This small book is the second in a series of four, consisting of reflections and practices related to the ‘sublime abiding places for the heart’ – the four brahma-vihāras, in Buddhist parlance. The vision for the series is to explore these sublime abidings via the somewhat oblique approach of looking at what counters or muddies their activity. In this second book we will be investigating karuṇā through the lens of that kind of anxious helpfulness that feels like we’re never doing enough, or that wants to fix others so that we will feel better, or the attitude that we don’t deserve ever to feel peaceful or happy while others are still suffering. The other three books in the series similarly explore the remaining brahma-vihāras through aspects of mind and behaviour that oppose or confuse them.
Ajahn Amaro
Born in England in 1956, Ajahn Amaro received his BSc. in Psychology and Physiology from the University of London. Spiritual searching led him to Thailand, where he went to Wat Pah Nanachat, a Forest Tradition monastery established for Western disciples of Thai meditation master Ajahn Chah, who ordained him as a bhikkhu in April 1979. He returned to England in October 1979 and joined Ajahn Sumedho at the newly established Chithurst Monastery in West Sussex.

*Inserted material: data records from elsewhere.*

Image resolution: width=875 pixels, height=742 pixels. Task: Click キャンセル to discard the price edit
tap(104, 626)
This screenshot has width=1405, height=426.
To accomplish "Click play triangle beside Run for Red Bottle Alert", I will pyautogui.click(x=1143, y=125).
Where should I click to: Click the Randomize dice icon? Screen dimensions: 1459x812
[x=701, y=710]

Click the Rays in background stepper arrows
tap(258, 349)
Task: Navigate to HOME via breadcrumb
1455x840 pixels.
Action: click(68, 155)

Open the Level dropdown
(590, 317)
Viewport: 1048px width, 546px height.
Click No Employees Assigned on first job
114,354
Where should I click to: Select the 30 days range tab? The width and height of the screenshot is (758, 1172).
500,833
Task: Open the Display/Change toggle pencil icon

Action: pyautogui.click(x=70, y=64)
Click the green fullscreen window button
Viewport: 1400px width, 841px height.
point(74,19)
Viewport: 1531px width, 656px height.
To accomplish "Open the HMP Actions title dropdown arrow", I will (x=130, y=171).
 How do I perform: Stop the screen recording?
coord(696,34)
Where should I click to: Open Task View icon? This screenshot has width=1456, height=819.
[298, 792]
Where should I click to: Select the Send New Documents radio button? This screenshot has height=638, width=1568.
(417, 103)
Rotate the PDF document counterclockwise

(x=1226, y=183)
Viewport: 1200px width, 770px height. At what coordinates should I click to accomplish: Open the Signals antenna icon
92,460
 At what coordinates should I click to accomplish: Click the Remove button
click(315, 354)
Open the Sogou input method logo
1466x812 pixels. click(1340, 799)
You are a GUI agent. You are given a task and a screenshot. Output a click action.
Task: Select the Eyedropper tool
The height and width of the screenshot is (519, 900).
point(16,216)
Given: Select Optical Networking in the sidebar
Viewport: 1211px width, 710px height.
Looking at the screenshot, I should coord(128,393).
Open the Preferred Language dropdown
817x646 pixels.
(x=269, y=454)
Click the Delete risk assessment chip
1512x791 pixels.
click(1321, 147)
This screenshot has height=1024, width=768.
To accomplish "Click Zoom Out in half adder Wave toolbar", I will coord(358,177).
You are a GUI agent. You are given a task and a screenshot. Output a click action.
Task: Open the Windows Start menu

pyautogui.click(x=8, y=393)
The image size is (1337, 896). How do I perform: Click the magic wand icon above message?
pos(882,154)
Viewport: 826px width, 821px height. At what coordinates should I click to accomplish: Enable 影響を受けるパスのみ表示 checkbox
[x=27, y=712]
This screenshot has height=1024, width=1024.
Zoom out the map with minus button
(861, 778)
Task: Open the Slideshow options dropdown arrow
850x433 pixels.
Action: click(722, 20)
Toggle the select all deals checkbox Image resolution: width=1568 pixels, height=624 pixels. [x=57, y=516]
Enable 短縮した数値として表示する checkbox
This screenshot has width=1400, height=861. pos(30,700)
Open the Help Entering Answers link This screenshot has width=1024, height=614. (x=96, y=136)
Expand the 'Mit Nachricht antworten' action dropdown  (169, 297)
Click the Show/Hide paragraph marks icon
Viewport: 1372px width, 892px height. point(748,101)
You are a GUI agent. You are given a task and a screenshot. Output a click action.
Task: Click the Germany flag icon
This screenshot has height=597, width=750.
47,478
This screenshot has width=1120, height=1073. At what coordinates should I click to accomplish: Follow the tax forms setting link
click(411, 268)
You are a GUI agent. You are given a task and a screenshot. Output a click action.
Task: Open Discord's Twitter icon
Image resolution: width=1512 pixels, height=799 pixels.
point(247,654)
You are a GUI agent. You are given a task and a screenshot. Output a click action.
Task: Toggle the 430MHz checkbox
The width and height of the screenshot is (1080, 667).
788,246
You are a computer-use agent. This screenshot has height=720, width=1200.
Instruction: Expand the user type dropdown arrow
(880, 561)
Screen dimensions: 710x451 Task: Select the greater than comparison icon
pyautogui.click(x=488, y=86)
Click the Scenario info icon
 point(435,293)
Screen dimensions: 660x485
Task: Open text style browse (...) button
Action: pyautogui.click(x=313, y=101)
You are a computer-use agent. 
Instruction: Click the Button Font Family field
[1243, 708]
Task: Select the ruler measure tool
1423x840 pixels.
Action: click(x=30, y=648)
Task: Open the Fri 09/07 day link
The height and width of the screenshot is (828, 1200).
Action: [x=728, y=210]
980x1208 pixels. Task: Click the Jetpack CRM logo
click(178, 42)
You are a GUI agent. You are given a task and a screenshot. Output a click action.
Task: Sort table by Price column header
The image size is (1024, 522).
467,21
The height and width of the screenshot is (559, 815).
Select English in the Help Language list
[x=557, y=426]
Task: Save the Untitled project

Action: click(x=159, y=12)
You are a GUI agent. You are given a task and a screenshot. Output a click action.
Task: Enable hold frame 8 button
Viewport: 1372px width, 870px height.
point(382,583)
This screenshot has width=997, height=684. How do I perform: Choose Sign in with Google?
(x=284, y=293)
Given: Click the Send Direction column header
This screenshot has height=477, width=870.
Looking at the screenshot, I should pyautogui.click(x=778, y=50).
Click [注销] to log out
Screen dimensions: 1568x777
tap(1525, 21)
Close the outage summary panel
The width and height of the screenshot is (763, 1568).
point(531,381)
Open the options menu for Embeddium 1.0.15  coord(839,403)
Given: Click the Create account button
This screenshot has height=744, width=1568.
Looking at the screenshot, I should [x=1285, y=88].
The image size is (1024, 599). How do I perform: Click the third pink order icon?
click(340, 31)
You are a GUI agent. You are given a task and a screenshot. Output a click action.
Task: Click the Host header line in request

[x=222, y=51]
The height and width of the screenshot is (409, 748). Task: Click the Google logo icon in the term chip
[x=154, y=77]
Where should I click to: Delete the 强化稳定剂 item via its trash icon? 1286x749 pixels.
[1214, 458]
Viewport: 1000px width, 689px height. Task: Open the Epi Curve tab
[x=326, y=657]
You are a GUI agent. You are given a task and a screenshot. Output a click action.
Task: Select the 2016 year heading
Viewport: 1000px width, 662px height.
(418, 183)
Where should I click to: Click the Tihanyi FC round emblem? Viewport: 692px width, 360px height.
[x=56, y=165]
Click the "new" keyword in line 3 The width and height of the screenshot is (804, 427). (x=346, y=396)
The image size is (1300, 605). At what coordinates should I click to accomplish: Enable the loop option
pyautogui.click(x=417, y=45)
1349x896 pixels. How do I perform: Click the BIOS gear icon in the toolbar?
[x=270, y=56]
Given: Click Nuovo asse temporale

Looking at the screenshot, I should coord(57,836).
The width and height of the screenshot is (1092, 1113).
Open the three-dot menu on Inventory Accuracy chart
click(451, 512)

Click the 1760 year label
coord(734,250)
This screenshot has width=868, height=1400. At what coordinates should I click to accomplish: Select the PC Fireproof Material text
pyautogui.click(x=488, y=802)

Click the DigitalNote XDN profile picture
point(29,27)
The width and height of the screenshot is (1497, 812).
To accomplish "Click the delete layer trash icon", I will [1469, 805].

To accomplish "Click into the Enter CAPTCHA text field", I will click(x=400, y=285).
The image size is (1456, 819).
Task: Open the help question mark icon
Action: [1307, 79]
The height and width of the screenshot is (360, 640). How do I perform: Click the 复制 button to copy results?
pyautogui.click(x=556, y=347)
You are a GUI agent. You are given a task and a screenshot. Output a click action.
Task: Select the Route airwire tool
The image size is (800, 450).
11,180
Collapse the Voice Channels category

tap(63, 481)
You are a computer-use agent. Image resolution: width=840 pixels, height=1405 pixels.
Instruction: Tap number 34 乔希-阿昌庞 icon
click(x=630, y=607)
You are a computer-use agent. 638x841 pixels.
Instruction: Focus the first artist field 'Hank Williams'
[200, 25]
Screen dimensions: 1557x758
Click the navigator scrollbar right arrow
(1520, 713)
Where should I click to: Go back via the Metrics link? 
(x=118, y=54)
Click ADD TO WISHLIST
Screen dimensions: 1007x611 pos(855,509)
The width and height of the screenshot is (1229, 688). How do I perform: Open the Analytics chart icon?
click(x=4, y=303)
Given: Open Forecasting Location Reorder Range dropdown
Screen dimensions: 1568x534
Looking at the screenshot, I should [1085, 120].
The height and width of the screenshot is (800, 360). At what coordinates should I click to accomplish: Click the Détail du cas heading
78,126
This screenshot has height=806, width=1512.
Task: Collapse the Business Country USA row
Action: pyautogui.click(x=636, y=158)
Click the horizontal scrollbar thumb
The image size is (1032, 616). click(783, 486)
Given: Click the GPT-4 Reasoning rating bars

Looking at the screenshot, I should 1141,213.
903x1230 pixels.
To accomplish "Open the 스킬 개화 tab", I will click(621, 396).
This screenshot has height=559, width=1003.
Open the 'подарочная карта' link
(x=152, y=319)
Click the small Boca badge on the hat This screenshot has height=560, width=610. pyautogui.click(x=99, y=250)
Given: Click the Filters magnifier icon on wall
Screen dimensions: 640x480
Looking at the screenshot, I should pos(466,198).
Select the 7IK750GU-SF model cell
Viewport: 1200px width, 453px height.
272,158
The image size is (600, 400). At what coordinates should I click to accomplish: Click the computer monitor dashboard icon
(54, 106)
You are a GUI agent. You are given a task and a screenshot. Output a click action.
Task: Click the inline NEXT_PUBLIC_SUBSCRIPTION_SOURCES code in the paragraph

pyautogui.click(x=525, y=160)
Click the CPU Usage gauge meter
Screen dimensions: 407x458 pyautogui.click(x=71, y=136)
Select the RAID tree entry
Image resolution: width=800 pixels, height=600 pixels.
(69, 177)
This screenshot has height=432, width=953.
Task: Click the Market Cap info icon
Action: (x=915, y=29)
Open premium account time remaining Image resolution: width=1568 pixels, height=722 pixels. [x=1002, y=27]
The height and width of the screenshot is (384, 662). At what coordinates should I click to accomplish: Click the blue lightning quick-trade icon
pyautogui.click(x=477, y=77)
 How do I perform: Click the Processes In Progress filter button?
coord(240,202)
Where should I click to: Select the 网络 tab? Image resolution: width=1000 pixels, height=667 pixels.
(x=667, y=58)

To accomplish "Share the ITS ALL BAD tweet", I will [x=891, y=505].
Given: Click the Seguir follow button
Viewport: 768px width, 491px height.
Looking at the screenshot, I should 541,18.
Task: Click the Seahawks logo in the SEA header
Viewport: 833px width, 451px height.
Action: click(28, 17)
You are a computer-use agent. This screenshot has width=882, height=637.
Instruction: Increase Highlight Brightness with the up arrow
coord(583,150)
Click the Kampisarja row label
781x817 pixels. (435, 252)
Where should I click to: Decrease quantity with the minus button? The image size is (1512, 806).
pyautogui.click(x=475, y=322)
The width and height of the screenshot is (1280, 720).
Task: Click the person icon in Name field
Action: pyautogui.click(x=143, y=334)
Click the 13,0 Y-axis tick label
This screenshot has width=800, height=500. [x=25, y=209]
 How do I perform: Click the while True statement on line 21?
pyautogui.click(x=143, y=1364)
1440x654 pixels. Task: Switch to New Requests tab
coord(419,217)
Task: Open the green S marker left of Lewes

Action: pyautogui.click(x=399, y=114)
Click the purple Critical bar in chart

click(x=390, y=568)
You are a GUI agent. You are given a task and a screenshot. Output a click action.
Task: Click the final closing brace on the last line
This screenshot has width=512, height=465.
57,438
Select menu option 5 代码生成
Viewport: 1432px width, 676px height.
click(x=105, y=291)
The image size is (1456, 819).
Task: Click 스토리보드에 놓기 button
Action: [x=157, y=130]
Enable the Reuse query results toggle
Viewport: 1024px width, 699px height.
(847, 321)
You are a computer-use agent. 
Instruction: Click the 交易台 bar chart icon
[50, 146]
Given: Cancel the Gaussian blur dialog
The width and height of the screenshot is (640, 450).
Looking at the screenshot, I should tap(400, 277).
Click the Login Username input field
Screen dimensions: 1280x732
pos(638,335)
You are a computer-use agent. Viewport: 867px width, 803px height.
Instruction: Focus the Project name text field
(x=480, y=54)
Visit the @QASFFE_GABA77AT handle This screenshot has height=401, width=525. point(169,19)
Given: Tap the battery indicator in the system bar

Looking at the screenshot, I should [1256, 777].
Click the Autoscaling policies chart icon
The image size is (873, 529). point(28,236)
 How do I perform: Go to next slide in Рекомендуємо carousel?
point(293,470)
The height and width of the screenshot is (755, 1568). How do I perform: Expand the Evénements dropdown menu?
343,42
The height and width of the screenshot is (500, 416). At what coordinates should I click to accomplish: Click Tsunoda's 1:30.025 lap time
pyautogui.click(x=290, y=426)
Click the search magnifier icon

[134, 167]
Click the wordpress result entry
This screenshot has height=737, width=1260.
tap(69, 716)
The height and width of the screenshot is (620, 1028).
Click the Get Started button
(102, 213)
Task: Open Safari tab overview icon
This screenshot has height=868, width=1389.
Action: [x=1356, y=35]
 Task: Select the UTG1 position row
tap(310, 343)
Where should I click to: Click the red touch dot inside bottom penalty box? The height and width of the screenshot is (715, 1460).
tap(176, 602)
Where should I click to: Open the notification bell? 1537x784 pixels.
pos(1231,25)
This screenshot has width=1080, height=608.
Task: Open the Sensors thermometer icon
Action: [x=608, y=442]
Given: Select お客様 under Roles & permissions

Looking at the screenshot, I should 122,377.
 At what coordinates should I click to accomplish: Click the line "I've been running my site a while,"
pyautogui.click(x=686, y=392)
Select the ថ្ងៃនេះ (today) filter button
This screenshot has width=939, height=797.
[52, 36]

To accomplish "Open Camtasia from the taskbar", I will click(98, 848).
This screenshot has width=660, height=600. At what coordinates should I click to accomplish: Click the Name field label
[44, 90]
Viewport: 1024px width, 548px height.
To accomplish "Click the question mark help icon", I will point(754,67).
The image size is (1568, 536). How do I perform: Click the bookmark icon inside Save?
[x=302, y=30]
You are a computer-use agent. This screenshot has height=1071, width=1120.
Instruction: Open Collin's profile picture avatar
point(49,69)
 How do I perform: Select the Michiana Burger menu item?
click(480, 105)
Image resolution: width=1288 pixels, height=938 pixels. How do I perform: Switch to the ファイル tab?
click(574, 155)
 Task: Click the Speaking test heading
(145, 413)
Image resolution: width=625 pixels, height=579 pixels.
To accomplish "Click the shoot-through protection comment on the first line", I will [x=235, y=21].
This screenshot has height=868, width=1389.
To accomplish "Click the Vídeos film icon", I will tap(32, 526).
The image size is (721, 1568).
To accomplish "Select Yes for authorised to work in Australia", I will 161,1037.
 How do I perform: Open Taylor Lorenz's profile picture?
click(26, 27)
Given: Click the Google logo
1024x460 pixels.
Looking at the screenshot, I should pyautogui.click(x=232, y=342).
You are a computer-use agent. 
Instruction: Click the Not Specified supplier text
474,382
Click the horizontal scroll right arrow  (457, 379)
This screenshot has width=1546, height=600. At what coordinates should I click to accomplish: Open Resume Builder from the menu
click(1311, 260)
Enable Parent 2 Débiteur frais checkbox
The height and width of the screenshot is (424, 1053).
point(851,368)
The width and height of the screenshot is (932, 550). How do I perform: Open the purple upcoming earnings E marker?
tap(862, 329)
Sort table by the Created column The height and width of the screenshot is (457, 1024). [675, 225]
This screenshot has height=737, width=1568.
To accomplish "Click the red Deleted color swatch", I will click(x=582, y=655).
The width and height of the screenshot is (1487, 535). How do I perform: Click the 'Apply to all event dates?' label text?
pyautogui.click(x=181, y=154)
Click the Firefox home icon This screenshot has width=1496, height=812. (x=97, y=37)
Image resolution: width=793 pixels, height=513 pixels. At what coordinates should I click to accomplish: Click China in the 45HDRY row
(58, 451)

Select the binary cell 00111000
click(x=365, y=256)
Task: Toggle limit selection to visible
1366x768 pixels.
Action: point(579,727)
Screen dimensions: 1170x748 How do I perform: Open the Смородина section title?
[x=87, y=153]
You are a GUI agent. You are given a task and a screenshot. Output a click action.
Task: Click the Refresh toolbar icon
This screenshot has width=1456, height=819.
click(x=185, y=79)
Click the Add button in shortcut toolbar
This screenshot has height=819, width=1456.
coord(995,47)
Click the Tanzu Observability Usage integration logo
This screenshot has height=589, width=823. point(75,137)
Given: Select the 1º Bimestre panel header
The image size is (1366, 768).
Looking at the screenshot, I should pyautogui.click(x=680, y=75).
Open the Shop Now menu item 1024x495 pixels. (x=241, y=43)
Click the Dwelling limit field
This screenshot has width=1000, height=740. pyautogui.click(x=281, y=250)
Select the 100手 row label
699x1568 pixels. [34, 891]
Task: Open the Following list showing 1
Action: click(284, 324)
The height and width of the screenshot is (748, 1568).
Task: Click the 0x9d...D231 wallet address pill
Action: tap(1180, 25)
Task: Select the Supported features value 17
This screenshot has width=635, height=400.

In 1983 he made an 830-mile trek from Chithurst to a new branch monastery, Harnham Vihāra, near the Scottish border. In July 1985, he moved to Amaravati Buddhist Monastery north of London and resided there for many years. In the early 1990s, he started making trips to California every year, eventually establishing Abhayagiri Monastery near Ukiah, Northern California, in June of 1996.
He lived at Abhayagiri until the summer of 2010, holding the position of co-abbot along with Ajahn Pasanno. At that time, he then moved back to Amaravati Buddhist Monastery in England to take up the position of abbot of this large monastic community.